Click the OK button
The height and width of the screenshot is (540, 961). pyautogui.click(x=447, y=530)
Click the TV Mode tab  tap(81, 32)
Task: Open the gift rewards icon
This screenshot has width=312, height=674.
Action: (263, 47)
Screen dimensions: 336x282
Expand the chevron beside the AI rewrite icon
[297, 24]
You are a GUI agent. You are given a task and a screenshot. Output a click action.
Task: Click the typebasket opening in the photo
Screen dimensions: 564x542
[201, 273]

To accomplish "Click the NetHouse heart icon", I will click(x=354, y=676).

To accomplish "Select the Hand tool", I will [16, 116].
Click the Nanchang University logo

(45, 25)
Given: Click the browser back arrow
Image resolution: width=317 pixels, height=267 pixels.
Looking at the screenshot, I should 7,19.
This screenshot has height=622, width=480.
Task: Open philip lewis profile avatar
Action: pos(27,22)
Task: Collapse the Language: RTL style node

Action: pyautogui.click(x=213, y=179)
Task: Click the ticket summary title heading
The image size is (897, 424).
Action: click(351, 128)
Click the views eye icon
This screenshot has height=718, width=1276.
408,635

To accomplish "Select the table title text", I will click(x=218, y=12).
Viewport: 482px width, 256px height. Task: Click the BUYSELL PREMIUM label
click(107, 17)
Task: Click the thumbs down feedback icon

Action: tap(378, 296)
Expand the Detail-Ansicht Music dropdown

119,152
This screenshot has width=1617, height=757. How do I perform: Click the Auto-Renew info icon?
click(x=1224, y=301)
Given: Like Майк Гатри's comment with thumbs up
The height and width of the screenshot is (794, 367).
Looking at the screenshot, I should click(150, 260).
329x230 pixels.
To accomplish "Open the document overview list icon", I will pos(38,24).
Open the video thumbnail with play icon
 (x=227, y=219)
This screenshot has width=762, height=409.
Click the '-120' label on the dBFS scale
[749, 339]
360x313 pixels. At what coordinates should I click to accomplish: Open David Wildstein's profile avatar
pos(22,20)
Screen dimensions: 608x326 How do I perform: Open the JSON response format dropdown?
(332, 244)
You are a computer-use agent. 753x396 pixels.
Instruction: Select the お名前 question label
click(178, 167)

Task description: When you reach the end of the data, write every line out again verbatim.

Exercise output:
Click the OK button
The height and width of the screenshot is (540, 961). pyautogui.click(x=447, y=530)
Click the TV Mode tab  tap(81, 32)
Task: Open the gift rewards icon
This screenshot has width=312, height=674.
Action: (263, 47)
Screen dimensions: 336x282
Expand the chevron beside the AI rewrite icon
[297, 24]
You are a GUI agent. You are given a task and a screenshot. Output a click action.
Task: Click the typebasket opening in the photo
Screen dimensions: 564x542
[201, 273]

To accomplish "Click the NetHouse heart icon", I will click(x=354, y=676).

To accomplish "Select the Hand tool", I will [16, 116].
Click the Nanchang University logo

(45, 25)
Given: Click the browser back arrow
Image resolution: width=317 pixels, height=267 pixels.
Looking at the screenshot, I should 7,19.
This screenshot has height=622, width=480.
Task: Open philip lewis profile avatar
Action: pos(27,22)
Task: Collapse the Language: RTL style node

Action: pyautogui.click(x=213, y=179)
Task: Click the ticket summary title heading
The image size is (897, 424).
Action: click(351, 128)
Click the views eye icon
This screenshot has height=718, width=1276.
408,635

To accomplish "Select the table title text", I will click(x=218, y=12).
Viewport: 482px width, 256px height. Task: Click the BUYSELL PREMIUM label
click(107, 17)
Task: Click the thumbs down feedback icon

Action: tap(378, 296)
Expand the Detail-Ansicht Music dropdown

119,152
This screenshot has width=1617, height=757. How do I perform: Click the Auto-Renew info icon?
click(x=1224, y=301)
Given: Like Майк Гатри's comment with thumbs up
The height and width of the screenshot is (794, 367).
Looking at the screenshot, I should click(150, 260).
329x230 pixels.
To accomplish "Open the document overview list icon", I will pos(38,24).
Open the video thumbnail with play icon
 (x=227, y=219)
This screenshot has width=762, height=409.
Click the '-120' label on the dBFS scale
[749, 339]
360x313 pixels. At what coordinates should I click to accomplish: Open David Wildstein's profile avatar
pos(22,20)
Screen dimensions: 608x326 How do I perform: Open the JSON response format dropdown?
(332, 244)
You are a computer-use agent. 753x396 pixels.
Instruction: Select the お名前 question label
click(178, 167)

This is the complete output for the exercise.